Forlag: Repeater Books (Storbritannia)
In Mark Fisher's universe, fashion, resistance and modernity are sewn together seamlessly. The plan was originally fifteen lectures, but only five were held. For Mark Fisher did not show up at Goldsmith University after the Christmas holidays, due to a tragic suicide. His latest lectures have now been published as a book extensively edited by one of his students.
The message of the lectures is: If the left is ever to become dominant again, it must open up to the desires that have emerged under capitalism, not just reject them. We can not wish for anything radically different, we must start with what we have today, and move on. If we do not, we end up with a situation where capitalism is the only system that represents desire – in the form of technology, creativity, dynamism, yes, fashion – while anti-capitalism represents a suppression of this longing.
Fisher wanted to challenge the idea that capitalism is the only force associated with desire.
Fisher wanted to challenge the idea that capitalism is the only force associated with desire.

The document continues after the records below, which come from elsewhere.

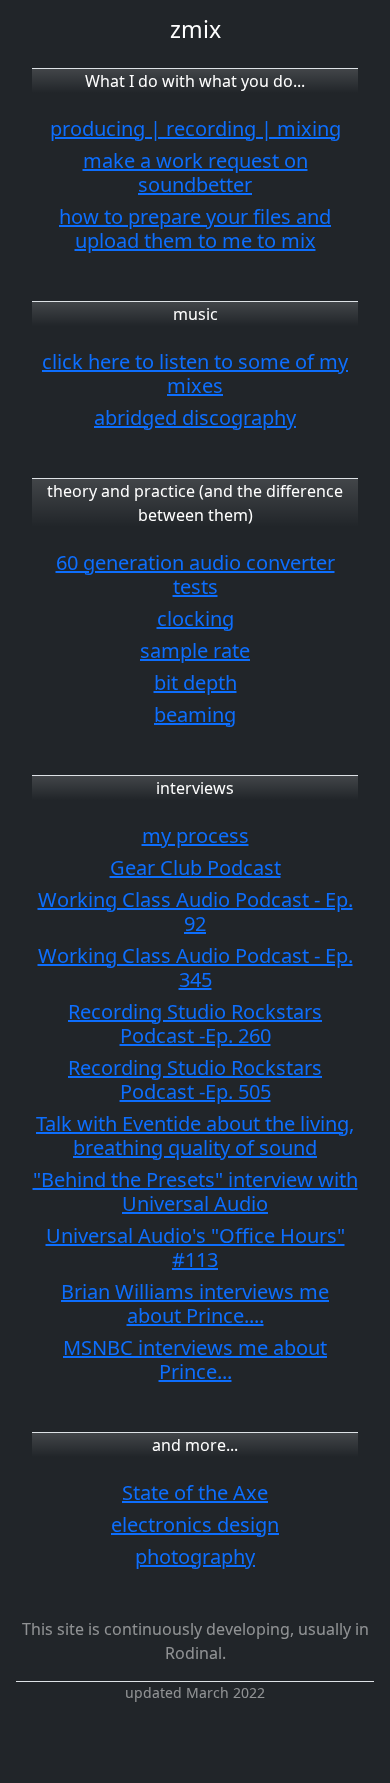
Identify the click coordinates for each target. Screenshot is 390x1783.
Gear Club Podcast (195, 867)
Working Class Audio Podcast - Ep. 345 (195, 967)
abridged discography (195, 417)
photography (195, 1556)
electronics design (195, 1524)
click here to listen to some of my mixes (195, 373)
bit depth (195, 682)
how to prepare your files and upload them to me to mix (195, 228)
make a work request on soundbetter (195, 172)
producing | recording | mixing (195, 128)
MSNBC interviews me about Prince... (195, 1359)
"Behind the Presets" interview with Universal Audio (195, 1191)
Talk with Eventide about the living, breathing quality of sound (195, 1135)
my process (195, 835)
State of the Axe (195, 1492)
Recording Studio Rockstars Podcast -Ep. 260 (195, 1023)
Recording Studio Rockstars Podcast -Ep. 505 (195, 1079)
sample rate (195, 650)
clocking (195, 618)
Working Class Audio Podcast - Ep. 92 (195, 911)
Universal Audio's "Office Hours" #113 (195, 1247)
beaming (195, 714)
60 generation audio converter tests (195, 574)
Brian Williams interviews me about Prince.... (195, 1303)
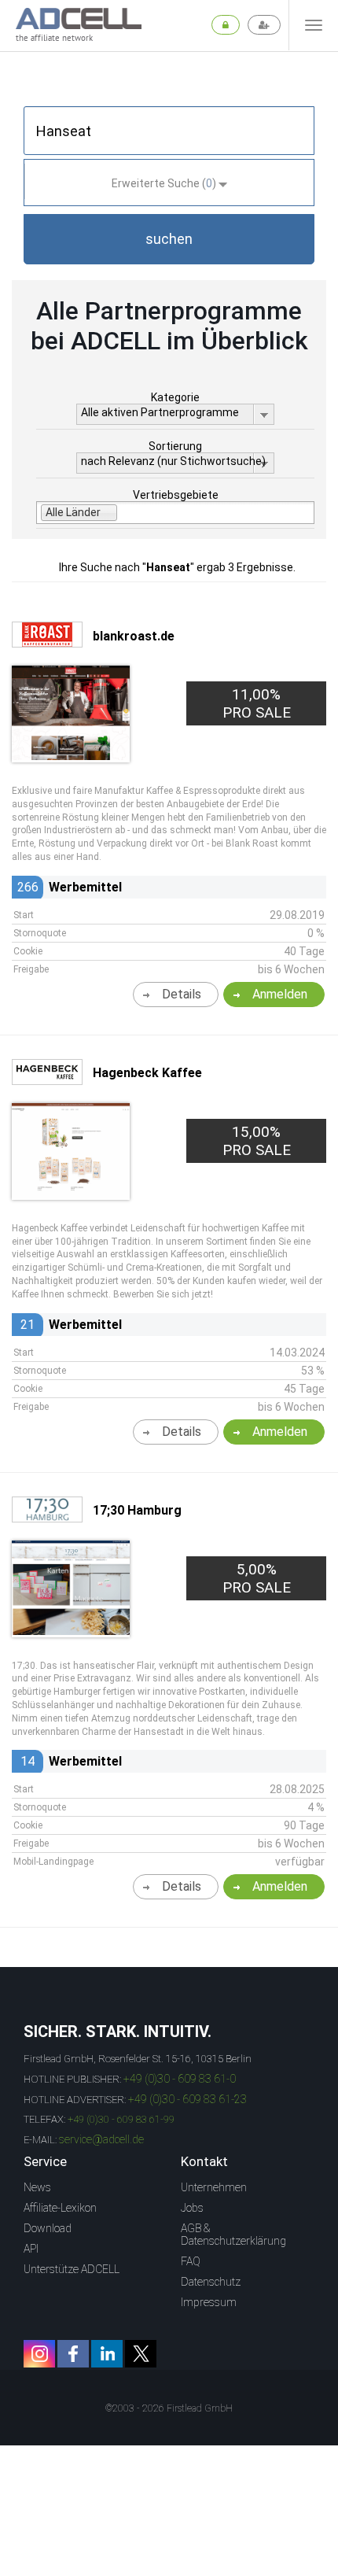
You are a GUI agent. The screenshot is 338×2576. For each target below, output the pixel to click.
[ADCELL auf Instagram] (39, 2353)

This performance is partly the fault of the left itself, he argued. In Postcapitalist Desire Fisher wanted to challenge certain strands of today's left: "We have this vision of a kind of political project, on the one hand, and desires on the other, so that in order to achieve this political project we'll have to subdue our own desires." This is the tendency that Fisher sought to challenge.
Awareness raising of ideology
For Fisher, it is symptomatic that parts of the left have become reactionary. The only thing it can do is oppose capitalism, but rarely fight for a better society. That is, look ahead. In the unexpected bestseller Capitalist Realism: Is There No Alternative? (2009) he tried to describe precisely how even the left, albeit subconsciously, views capitalism as the only real alternative – and this despite capitalism's relationship to both social unrest and the impending climate apocalypse.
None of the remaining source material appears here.